Jennifer Leigh Coren (MEd ‘20) knows about pivots. After initially pursuing a career in musical theater, she moved to New York City after graduation and found herself jobless when the company she relocated for abruptly shuttered.
Now, she is a successful therapist, author, and creator helping her clients and followers navigate their own crossroads and challenges. In 2022, Coren published I Love Me More: lessons from a 20-something therapist, a book centered on post-college struggles and anxieties that will sound familiar to many 20- and 30-somethings.
“There was a lot of turbulence in my career journey and lots of changes and things that didn’t work out the way that I wanted it to,” Coren says. “But I think it brought me to where I am and makes you who you are as a human being.”
Here is Coren’s advice for new grads facing the next phase of their lives.

Identify your values
Coren shares that many of her clients feel that they have too many choices to make coming out of college and a lack of structure to guide those choices. Her first step is to help them narrow down their post-college options so that they feel less overwhelmed. To guide this work, Coren asks her clients to, first, take a step back and identify the personal values that are most important to them—and then let those values guide their post-college choices.
“‘Who am I?’ ‘What’s meaningful to me?’ ‘What lights me up?’” she offers as examples of questions guiding this exercise. “How do we gravitate toward a job or life outside of our job that feels meaningful?”
Reduce your screen time
Too much time spent on social media can negatively affect your mental health at any age, but Coren says that new grads are especially vulnerable to the pressure that comes with comparing themselves and their lives to what they see their peers are up to on platforms like TikTok or Instagram. She often encourages clients to reduce their screen time or set other boundaries around their social media usage—even taking a detox or deleting the apps altogether—to lessen these effects.

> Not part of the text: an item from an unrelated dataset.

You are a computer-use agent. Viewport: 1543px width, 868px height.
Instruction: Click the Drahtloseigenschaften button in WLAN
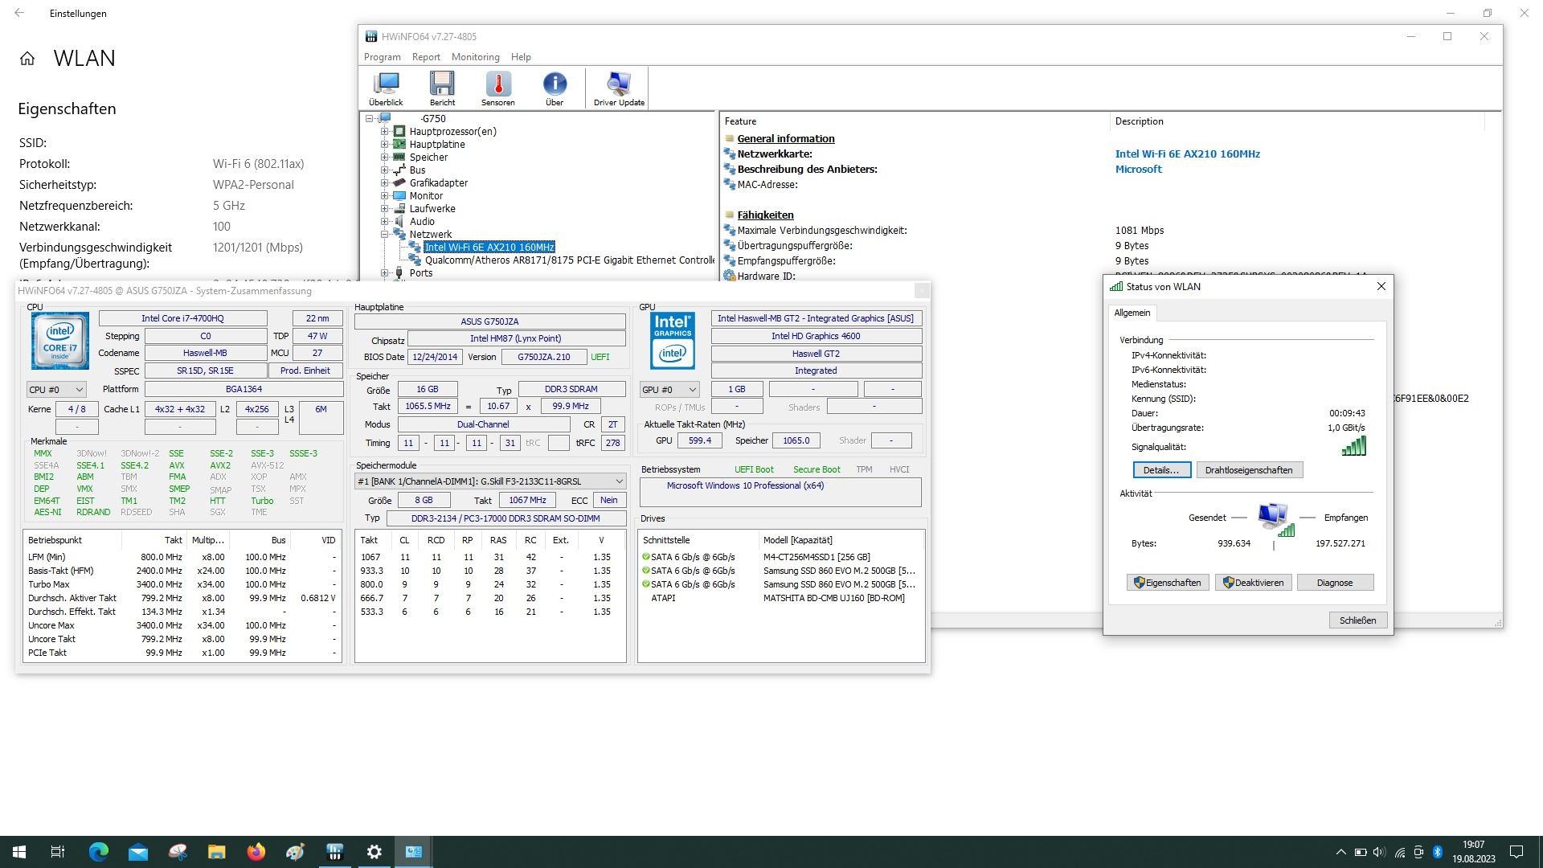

“There’s a reality where we look to other people to make sure we’re ‘doing OK’ or getting the validation that we’re exactly where we should be, especially in our twenties,” Coren says. “But everybody’s on their own timeline. Let’s go back to what your needs are and how you know what your needs are.”
Don’t be afraid to shift gears
Coren makes sure to emphasize to her clients that “not everything is forever” and that the job or path that they choose after college won’t necessarily be the one they’ll be doing for the next 40-plus years. In fact, that’s rarely the case—as she herself demonstrated in her own career path. Instead of always thinking 10 or more years into the future, she urges her clients to simply think about one next step or action to avoid our tendency to catastrophize during uncertain times.
“We can continue to rapidly change and grow, and that’s healthy and part of development,” she says. “So what’s next for you right now? Zoom in on where you are right now versus the future, because you can’t predict the future.”
Accept the imperfect
Finally, Coren makes it a point to remind her new college grad clients that they’ll one day look back on this time as “the best, the coolest, most profound time in your life, when you really figure out who you are.” If you’re going through it right now, she adds, it’s where you’re supposed to be. Instead of getting bogged down with the feeling that life doesn’t look exactly how you pictured it, she encourages clients to focus on the little wins that lead them to whatever is next.
“Accept that our puzzles are never going to be perfectly complete and it’s not about having all of those puzzle pieces fit together perfectly that creates happiness,” Coren says. “You get to create your own happiness today.”